Furthermore, in Ligue des droits humains, the CJEU underlines that not only a court, responsible for reviewing the legality of the decision adopted by the competent authorities, but also the individual must have the opportunity to examine ‘all the grounds and the evidence on the basis of which the decision was taken’ (para. 211). In cases of AI-based decision-making, not having access to all the grounds or evidence is exactly the problem. Interestingly, the CJEU refers at this point to its judgment in the ZZ case (C-300/11). In this case concerning the expulsion of a EU citizen on the basis of national security grounds, the CJEU held that ‘having regard to the adversarial principle that forms part of the rights of the defence, which are referred to in Article 47 of the Charter, the parties to a case must have the right to examine all the documents or observations submitted to the court for the purpose of influencing its decision, and to comment on them’ (para. 55). According to the CJEU, the fundamental right to an effective legal remedy would be infringed, if a judicial decision were founded on facts and documents which the parties themselves, or one of them, have not had an opportunity to examine and on which they have therefore been unable to state their views (ZZ, para. 56). Where a Member State invokes reasons of state security, a competent national authority must be entrusted to verify and be able to carry out an independent examination whether those reasons ‘stand in the way of precise and full disclosure of the grounds on which the decision in question is based and of the related evidence’ (ZZ, paras. 60-62). It is for the Member State to prove, in accordance with the national procedural rules, that State security would in fact be compromised by ‘precise and full disclosure to the person concerned’ (C-300/11, paras. 61-62).

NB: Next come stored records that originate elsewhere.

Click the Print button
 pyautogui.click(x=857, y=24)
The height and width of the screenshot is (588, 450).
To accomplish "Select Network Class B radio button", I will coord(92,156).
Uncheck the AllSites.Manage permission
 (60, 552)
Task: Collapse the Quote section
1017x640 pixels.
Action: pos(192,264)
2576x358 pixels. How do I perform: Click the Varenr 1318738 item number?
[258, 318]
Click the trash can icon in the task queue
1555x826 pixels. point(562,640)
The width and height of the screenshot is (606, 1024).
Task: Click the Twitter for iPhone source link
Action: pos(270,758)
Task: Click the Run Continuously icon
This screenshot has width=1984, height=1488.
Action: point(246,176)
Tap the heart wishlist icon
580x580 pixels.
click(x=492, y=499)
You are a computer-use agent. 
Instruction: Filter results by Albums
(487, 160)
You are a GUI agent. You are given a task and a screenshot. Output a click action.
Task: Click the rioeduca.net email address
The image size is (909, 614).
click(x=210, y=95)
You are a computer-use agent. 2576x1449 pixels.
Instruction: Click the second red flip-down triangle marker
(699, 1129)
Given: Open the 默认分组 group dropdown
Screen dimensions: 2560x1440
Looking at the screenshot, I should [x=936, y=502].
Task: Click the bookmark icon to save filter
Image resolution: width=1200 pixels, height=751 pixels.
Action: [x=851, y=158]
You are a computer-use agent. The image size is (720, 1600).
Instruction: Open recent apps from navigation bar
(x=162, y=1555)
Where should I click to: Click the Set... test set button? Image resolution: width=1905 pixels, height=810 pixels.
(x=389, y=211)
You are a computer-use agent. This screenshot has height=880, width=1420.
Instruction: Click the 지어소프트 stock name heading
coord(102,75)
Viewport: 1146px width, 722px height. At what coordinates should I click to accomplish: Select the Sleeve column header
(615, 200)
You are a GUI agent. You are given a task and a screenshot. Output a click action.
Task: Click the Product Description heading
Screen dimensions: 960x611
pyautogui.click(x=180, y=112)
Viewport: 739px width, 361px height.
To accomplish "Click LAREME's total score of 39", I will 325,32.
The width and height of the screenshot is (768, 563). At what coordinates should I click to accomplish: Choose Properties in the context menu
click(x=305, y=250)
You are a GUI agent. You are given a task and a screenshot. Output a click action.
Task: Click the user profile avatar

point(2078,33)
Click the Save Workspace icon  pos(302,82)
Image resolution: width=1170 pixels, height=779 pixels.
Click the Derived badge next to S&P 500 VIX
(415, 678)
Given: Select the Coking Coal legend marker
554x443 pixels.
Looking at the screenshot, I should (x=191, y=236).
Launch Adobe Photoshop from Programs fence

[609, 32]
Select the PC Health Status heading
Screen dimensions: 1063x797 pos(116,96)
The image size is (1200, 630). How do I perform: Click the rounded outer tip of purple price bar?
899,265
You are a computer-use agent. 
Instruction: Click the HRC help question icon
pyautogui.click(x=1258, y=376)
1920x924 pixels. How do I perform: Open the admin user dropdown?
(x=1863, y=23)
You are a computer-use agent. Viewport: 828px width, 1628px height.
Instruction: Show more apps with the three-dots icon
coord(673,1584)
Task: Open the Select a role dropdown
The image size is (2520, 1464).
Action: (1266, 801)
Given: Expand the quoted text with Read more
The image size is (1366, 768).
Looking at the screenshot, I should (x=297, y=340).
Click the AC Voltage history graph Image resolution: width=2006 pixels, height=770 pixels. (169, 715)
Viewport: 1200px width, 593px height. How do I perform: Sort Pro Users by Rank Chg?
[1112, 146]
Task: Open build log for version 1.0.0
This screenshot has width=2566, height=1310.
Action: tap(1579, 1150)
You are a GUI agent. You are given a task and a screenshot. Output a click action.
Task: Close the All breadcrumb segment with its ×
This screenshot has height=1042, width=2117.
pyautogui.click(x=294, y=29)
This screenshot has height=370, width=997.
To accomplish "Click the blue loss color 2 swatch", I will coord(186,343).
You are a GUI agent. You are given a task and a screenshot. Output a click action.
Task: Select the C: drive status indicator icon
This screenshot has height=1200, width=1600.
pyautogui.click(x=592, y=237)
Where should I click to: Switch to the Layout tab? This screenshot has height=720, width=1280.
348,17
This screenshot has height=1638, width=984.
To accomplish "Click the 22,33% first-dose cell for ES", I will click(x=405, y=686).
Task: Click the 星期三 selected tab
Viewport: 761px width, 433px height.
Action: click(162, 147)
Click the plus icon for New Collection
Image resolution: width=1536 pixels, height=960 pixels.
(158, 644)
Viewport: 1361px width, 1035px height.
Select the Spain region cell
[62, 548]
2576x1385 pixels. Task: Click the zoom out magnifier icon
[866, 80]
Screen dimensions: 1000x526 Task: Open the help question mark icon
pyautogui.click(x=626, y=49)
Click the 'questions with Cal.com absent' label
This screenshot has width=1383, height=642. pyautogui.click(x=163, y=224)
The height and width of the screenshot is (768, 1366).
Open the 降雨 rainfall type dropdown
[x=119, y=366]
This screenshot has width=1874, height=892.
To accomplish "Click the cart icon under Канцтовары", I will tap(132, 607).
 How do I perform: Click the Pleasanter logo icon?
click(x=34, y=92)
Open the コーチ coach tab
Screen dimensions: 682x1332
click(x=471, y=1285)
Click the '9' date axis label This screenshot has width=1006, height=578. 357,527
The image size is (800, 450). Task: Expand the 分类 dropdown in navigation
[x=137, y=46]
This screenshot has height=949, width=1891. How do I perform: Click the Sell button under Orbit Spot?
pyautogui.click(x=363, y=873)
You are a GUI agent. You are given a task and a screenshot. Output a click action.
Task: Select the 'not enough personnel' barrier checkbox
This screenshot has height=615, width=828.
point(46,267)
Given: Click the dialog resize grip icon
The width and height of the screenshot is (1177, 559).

Of course, the right to legal redress vis-à-vis individual decisions should be read complementarily to the right to legal remedies with regard to the data protection rights in general. This right, as developed by the CJEU in amongst others Opinion 1/15, Quadrature du Net, or Smaranda Bara and Others remains relevant in the context of data processing on the basis of the PNR Directive, including the use of data for pre-risk assessment.
As explained elsewhere, the involvement of different Member States and actors in the decision-making on who is allowed entrance and who is not already makes it difficult for non-EU citizens to challenge border decisions. The flagging of persons who are identified as security risks during AI-based risk assessments will cause an additional barrier, not only for the mobility of persons, but also for the protection of their individual rights. This judgment, in which the CJEU emphasizes the necessity of effective judicial protection, is therefore of particular importance for non-EU citizens, who are increasingly confronted with the use of automated border decisions, on the basis of the use of large-scale databases and risk assessments, as for example provided in the more recent ETIAS Regulation. While the PNR Directive and the ETIAS Regulation, as has been highlighted in the report Artificial Intelligence at EU borders, prohibit the use of criteria which entail a high risk of discrimination for risk indicators (ethnicity, race, religious beliefs), these characteristics can also be correlated with or inferred from other types of data. This may result in (prohibited) indirect discrimination. In practice, it will remain difficult for both individuals and courts to detect and prove the discriminatory nature of these decisions. For this problem, the question whether any bias exists in the automated risk model or the ‘acquired experience’ of the individual PIU officer, does not seem to make much difference. Nevertheless, it is to be welcomed that the CJEU defines procedural safeguards for both the individual as the judiciary to ensure the right to effective judicial protection in AI based decision-making, also to challenge discrimination. Whereas the importance of this judgment certainly reaches beyond immigration and border policies, the relevance for non-EU citizens should not be overlooked.